Online I immediately found people talking about both hot flashes and cold flashes. Of course, you can go on estrogen to relieve this symptom, but not if you’ve had estrogen-positive breast cancer, and I also don’t want to eat or swallow anything that mimics the effects of estrogen. I found myself irritable with C. on the phone last night. It seemed unreasonable that I have to go through this and he doesn’t, and in fact, as an actual shortcoming on his part, but this morning I decided I will rise to the occasion.

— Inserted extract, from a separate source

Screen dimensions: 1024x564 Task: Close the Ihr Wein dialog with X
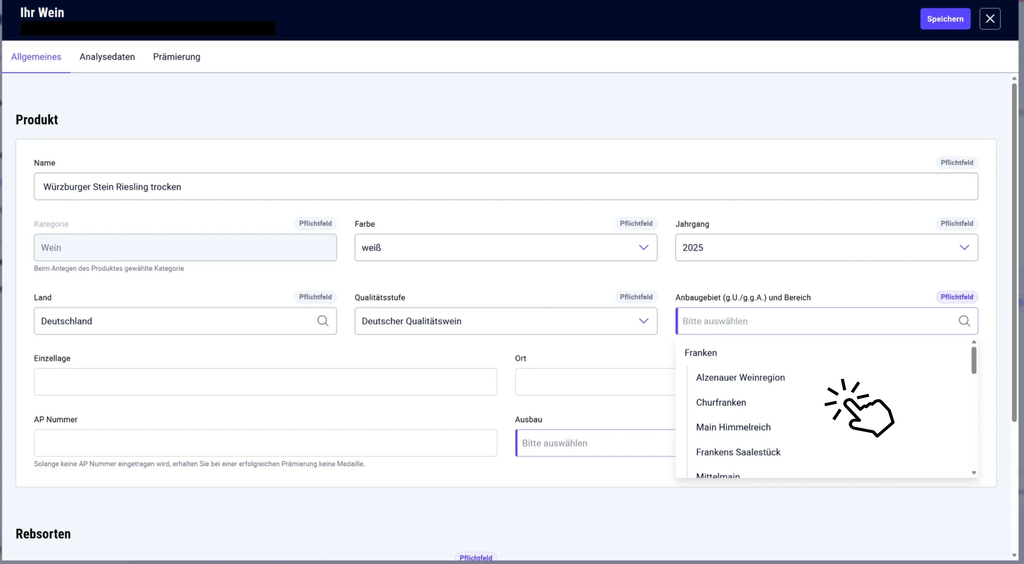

This is feeling extremely warm. Then very cold. Then extremely warm. Then very cold. It’s not having my throat slit in broad daylight on a public thoroughfare in some other country. Sometimes when I’m having a hard time, I wish myself ease with whatever it is: May I find ease in this period of difficulty. May I find ease in my irritation. May I find ease in my unease. So: may I find ease in this jolly warmth. May I find ease in this refreshing cool.

It will be important to relax my mind and body, and I also added a new practice to my downtown metta practice, which has been to silently send good wishes to those I see as I walk: “May you be happy. I love you.” It sounds artificial, but give it a try. If nothing else, consciously noticing other pedestrians calms the mind, as consciously noticing anything does. To combat the ill will arising in this period, no pun intended, of vanishing estrogen, my new and additional practice is to say good morning to fellow cyclists. Yesterday morning I said good morning to two and, weirdly, they both turned out to be super-friendly people with charming smiles! (I suppose all the others were jerks.)

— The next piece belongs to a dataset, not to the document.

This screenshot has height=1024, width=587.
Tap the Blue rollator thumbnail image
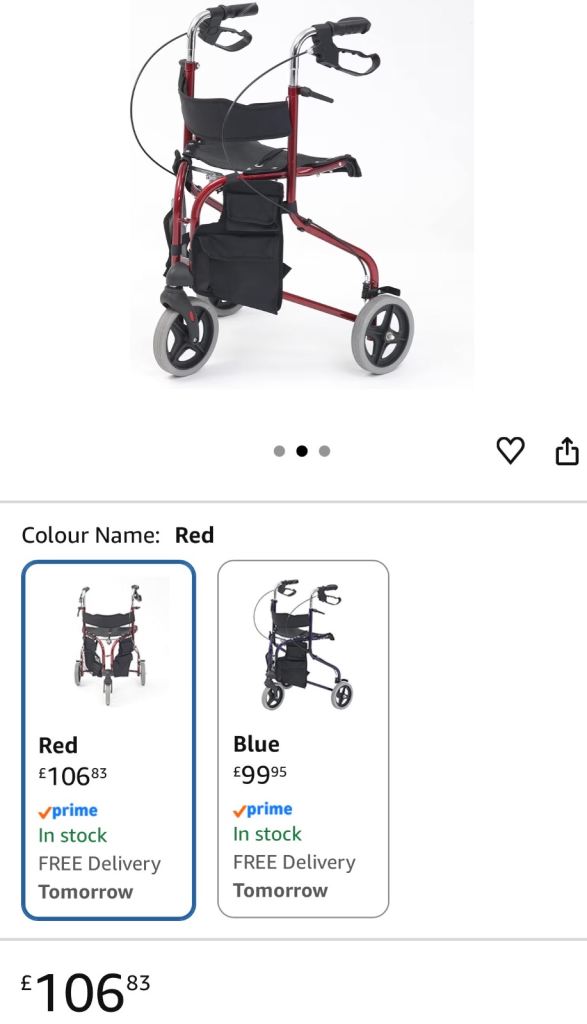click(x=303, y=643)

I met with Takworth in the afternoon to go over a task he’d given me. He’d sent a screen shot to use as a reference, but it didn’t seem to match anything I was seeing. We went through it in detail and he realized what the problem was: “Oh, I see—a step is missing here. No wonder you were confused.”

I replied, “Well, my confusion goes beyond that, but thank you for saying that,” and he chuckled. He is turning out to be the agreeable, relaxed yet engaged boss Igby said he was. He might end up being the best manager I’ve ever had. Takworth knows every detail of what we’re doing and regularly does a lot of it himself. This means he can help us with any technical question or procedural question, and it also is motivating.

He showed what he does to generate a report for a single application. It involves a tremendous amount of manual effort, and we have a total of 65 applications. “Holy moly,” I thought, “I’d better do everything I can to make Takworth’s life easier.”

I also am feeling extremely inspired by the thought of our customers, those people for whom I spared no more than two thoughts per year in the past. I didn’t have anything against them, I just didn’t think about them one way or the other. But now that I’m poring over every corporate communication carefully, watching the company videos, reading the press releases and poking around our website, I think about our customers all the time and can now say they are the reason I am doing my best to do an excellent job. To be clear, I’m doing the job at all to get a paycheck, but I’m doing it excellently for them. I actually almost got weepy yesterday thinking about our customers as I watched a video about our company's values.

These extravagant emotions are a menopause-related benefit! I actually then sent a co-worker an email suggesting that she go online and watch the values thing. Who is this person I now see in the mirror? “Hey, guys—did you hear what the boss said?! Isn’t he so right?!”